Получение степени бакалавра было моим первым экзаменом. Ученики из Руана сдавали этот экзамен на факультете университета Кана, древней столицы Нормандии; ее прекрасные и мощные церкви были построены по незыблемым канонам, как трагедии Корнеля. Тема французского сочинения, цитата из Ренана: «Славные подвиги в прошлом, общая воля в настоящем, великие устремления в будущем — вот что определяет понятие „народ“», понравилась мне до такой степени, что, наслаждаясь самим процессом писания, я забыл, где и зачем находился. Устный экзамен показался мне легким. Меня спросили о Декарте и его влиянии на литературу, о Тите Ливии, благословенном писателе всех экзаменующихся, и об одной песне из Гомера, которую я знал наизусть. Все шло как по маслу, за исключением географии. Некий старец в скверном расположении духа спросил меня, какова глубина Роны у Пон-Сент-Эспри. Я никогда не мог запомнить ни одной цифры, тем более такой, как эта, но, несмотря на сие преступное неведение, был аттестован с отметкой «отлично» и особо отмечен жюри.

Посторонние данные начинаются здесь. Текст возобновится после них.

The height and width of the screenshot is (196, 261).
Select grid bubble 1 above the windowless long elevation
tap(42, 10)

Несколько лет подряд я проводил каникулы в Париже, у родных матери, где атмосфера мало отличалась от лицейской. Мои четыре тетушки любили театр и поэзию. Каждое воскресенье одна из них водила меня на «классические» утренники в «Комеди Франсез». Вскоре я судил как знаток о Маскариле[38] Жоржа Берра[39], Пурсоньяке[40] Коклена младшего[41] или «Беренике»[42] Жюли Барте[43]. Увидеть Муне-Сюлли[44] в «Царе Эдипе», Коклена старшего[45] в «Сирано», позднее — Сару Бернар[46] в «Орленке» было для меня торжественным событием. Когда открылась Всемирная выставка 1900 года, «Комеди Франсез» организовала в театре «Трокадеро» поэтические утренники. Мои любимые актеры и актрисы в современных костюмах читали Шенье, Лафонтена, Гюго, Бодлера, Верлена. Я заранее знал их интонации и наслаждался неожиданными находками. Словом, я жил в нереальном мире поэзии.

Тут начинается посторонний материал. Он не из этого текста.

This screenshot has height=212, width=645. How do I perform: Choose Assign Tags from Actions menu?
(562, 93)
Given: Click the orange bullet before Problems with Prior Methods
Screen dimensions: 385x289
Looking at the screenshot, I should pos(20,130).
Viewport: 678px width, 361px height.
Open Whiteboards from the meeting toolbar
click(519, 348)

Жизнь в Париже наполняла меня особым восторгом, ибо я был влюблен, хотя сам точно не знал, в кого. Я мечтал умереть во имя прекрасной и несчастной возлюбленной. У греческих и латинских поэтов я с удовольствием читал историю Персея, освобождающего Андромеду. И с наслаждением повторял прекрасный сонет Ронсара:

Судили старички, взойдя на Трои стены,

Царицы красоту и женственную стать:

«Все бедствия, все зло, что терпит наша рать,

Способен окупить единый взгляд Елены».[47]

На протяжении нескольких месяцев моей Еленой была самая молодая из тетушек, затем — случайно увиденная в лицее сестра товарища, затем — актрисы «Комеди Франсез»; я посылал им письма в стихах, на которые они не отвечали. Но ждал ли я ответа? Моя любовь была не от мира сего, и хотели они того или нет, эти прелестные особы принадлежали мне во сне.

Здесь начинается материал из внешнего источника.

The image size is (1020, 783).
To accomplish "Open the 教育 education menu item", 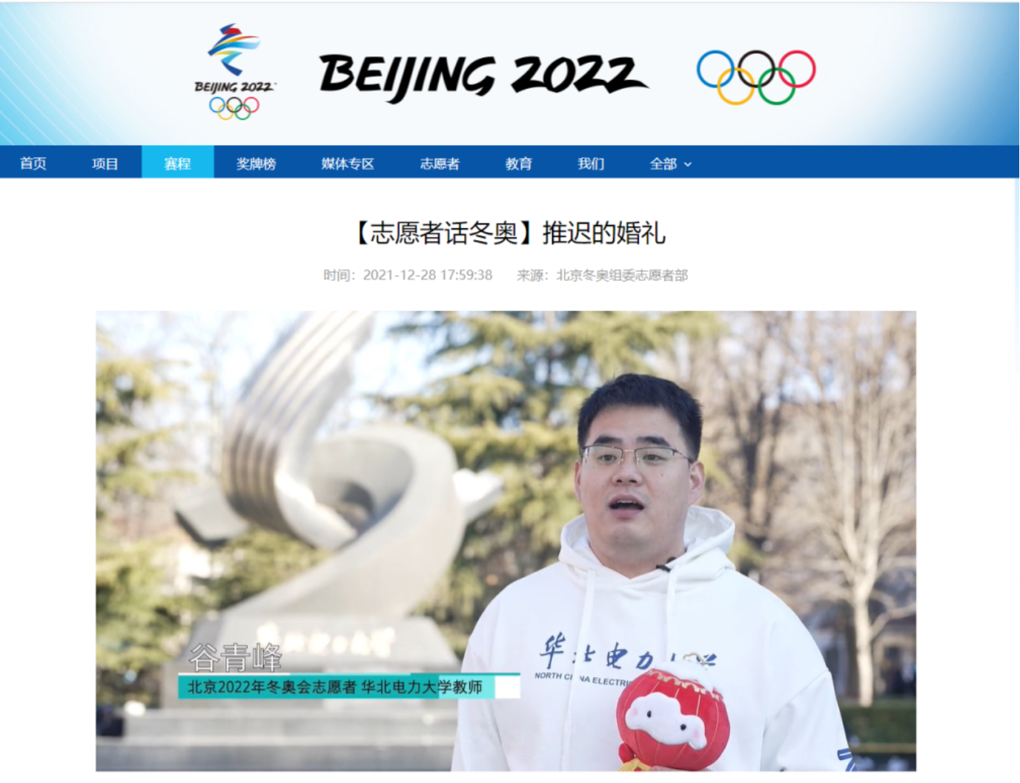I will pyautogui.click(x=519, y=164).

Однажды один из наших руанских учителей задал сочинение на тему «Палинодия Стесихора»[48]. «Венера лишает зрения поэта Стесихора, предавшего в стихах проклятую Елену за беды, принесенные грекам. Осознав свое заблуждение, он пишет палинодию, сожалея о своем кощунстве». Никогда прежде я не писал с таким жаром. Тема жертвы во имя красоты так тронула меня, что я работал два часа не поднимая головы, как будто предчувствовал, сколько у меня самого в тяжкой земной жизни будет причин сочинять палинодию Стесихора.